Avec toutes les précautions du monde, elle explique le processus, étape par étape. Puis passe à l’acte. Les larmes coulent à flots, les plaintes sont déchirantes… bien plus que ne l’aurait pensé la vétérinaire. Entre deux sanglots, inconsolable, l’adolescente raconte l’affectuosité de son amie à museau, leurs liens, comment elle lui a appris à nager. « Mon cœur s’est serré, j’étais tout à l’envers », se souvient-elle. Car elle a vite compris que ce n’était pas qu’un simple rat.

Sauvé par des rats

De fil en aiguille, la mère de la jeune fille lui confie comment le rongeur avait aussi, en retour, enseigné à nager à l’enfant : il lui avait été donné dans le cadre d’un projet, couronné de succès, pour mieux vivre le deuil de son père, survenu deux ans auparavant. Ne pas la laisser couler, noyée dans sa peine. « Le rat qui sauve l’homme… Il n’y a pas d’homme comme un animal pour éponger les émotions… », lance la vétérinaire, doublement ébranlée par la situation.
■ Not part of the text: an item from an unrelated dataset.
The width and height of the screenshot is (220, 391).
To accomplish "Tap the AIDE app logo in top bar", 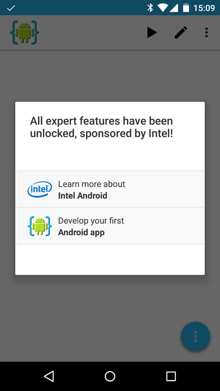I will pos(25,32).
Le petit rat partira ainsi, dans sa boîte à chaussures, elle-même glissée dans une housse funéraire conçue par la médecin. Cette dernière, chagrinée de voir les dépouilles de nos compagnons échouer dans de vulgaires sacs poubelles, a en effet mis au point une série de housses mortuaires, Euthabags, pour préserver leur dignité.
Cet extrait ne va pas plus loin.